■ About this exercise
Where does the word "checkbox" occur in the entries below? Copy every line that has it.

■ Exercise materials
........

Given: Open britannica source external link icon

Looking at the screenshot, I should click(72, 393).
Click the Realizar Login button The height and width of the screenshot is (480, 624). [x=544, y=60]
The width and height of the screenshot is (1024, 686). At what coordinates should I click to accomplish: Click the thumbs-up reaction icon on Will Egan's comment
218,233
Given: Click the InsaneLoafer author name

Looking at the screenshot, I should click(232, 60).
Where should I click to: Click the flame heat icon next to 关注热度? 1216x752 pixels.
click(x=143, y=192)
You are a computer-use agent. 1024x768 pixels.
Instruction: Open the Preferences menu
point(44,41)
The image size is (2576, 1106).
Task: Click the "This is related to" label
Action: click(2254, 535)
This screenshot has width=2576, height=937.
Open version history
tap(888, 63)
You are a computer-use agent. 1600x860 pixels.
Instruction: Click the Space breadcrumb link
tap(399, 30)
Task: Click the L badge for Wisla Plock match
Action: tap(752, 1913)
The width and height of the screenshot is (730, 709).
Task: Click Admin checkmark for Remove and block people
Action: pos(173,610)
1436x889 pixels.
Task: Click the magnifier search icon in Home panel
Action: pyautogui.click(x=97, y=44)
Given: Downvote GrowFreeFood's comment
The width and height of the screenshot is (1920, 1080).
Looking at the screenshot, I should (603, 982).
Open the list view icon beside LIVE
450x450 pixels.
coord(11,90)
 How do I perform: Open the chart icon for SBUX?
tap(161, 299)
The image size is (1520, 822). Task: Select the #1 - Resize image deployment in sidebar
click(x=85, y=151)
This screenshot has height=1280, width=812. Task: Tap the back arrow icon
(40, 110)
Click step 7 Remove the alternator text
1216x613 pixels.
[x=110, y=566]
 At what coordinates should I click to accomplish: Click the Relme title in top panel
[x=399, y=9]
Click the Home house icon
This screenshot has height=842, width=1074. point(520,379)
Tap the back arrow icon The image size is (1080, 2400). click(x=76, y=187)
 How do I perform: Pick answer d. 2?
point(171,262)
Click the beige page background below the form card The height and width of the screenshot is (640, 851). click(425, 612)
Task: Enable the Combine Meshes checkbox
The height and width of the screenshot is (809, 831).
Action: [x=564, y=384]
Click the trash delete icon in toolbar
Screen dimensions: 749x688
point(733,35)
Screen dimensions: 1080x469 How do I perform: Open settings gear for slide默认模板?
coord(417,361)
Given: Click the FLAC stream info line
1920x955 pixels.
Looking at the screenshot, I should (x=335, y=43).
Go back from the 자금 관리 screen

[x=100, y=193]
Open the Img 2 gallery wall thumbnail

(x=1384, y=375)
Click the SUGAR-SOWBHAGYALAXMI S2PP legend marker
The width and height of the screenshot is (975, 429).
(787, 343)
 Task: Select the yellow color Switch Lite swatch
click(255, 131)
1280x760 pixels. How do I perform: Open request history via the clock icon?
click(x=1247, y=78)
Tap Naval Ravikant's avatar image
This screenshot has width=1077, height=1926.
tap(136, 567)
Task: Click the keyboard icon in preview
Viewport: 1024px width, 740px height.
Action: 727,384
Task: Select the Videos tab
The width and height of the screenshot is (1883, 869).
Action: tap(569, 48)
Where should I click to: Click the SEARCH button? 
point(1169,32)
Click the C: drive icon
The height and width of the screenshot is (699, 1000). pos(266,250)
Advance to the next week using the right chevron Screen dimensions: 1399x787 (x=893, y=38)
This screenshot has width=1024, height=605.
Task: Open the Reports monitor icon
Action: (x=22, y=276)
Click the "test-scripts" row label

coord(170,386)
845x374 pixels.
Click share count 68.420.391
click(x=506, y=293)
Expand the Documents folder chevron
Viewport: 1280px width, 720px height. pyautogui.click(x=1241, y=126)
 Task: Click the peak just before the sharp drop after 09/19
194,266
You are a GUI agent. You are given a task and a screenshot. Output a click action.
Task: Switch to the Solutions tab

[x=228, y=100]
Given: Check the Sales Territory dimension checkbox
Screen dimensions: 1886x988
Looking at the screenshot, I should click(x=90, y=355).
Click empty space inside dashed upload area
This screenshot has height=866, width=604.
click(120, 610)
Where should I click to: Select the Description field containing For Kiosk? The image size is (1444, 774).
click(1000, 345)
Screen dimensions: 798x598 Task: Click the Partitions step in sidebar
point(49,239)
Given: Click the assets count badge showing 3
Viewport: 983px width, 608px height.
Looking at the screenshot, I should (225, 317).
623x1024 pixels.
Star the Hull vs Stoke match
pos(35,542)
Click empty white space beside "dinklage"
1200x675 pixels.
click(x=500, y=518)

........

■ Result
Task: Enable the Combine Meshes checkbox
Given: Check the Sales Territory dimension checkbox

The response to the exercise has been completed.